In this meeting, the religious leaders presented the current situation facing the people of South Sudan, who are a majority 70 percent Christian. The three bishops also asked Pope Francis to make a personal visit to their country.
REV. DANIEL DENG BUL YAK
South Sudanese Episcopalian archbishop
"We actually asked him if he could visit South Sudan and if he can make it together with the Archbishop of Canterbury. It will be big news for us in the country, because we have asked him if possibly the Church should be supported to lead the process of reconciliation and peace in the country.”
For the three leaders, the pope's trip would leave a lasting impact on the entire country, as they hope the pope would address not only the Christians present, but also civil society as a whole.
REV. PETER GAI LUAL MARROW
South Sudanese Presbyterian archbishop
"The war, when there is a problem, it is always the violence. The violence is violence, so you cannot expect good things unless people also talk and advise that you cannot do this. That's what also the Church says, so that when we saw these things happening, we said, 'Stop it.' And it's better if there are any grievances toward one another, it's better to sit and iron these things out through dialogue, not through violence.”
It is with this strong belief in dialogue that the leaders traveled to Rome to continue the process of increased communication about their present situation and the lack of support they feel by their government and the entire international community.
MSGR. PAULINO LUKUDU LORO
South Sudanese Catholic archbishop
"So our visit here is very much being followed at home, that we are coming to see the pope and there is a great, great hope in this.

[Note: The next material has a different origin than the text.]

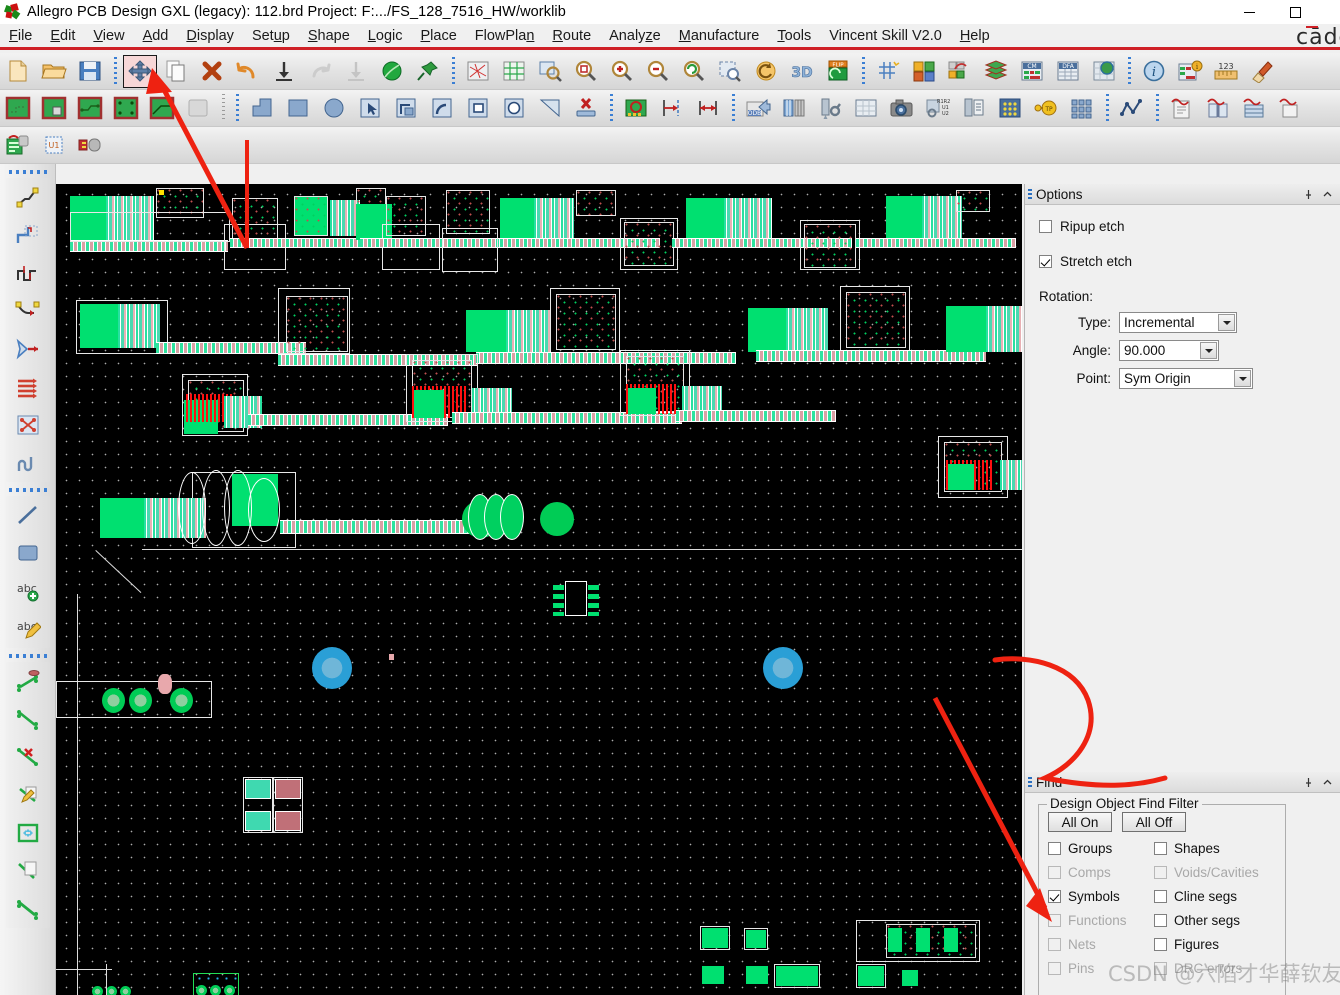 This screenshot has width=1340, height=995. I want to click on menu-item-add: Add, so click(156, 36).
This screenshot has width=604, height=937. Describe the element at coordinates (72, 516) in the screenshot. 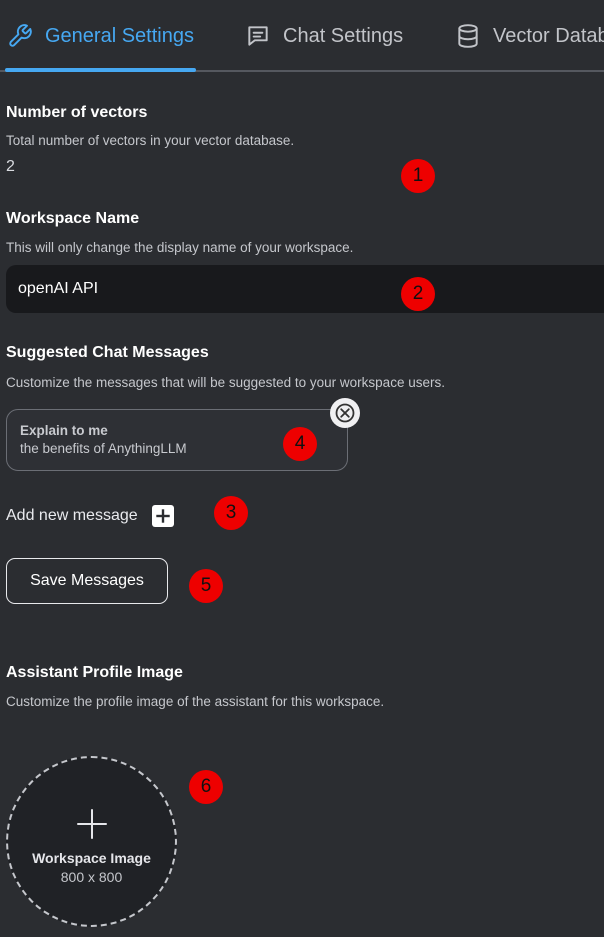

I see `add-new-message-label: Add new message` at that location.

And therefore, I think for refugees it will be not only a chance to feel that very much there is something moving and with the coming visit of the pope, we have the chance of going back home. So this hope is there and in the people in the country.”
The religious leaders hold tight to this hope that one day, there will once again be peace in South Sudan, and neither the Muslims nor the Christians will be persecuted against for their faith or beliefs.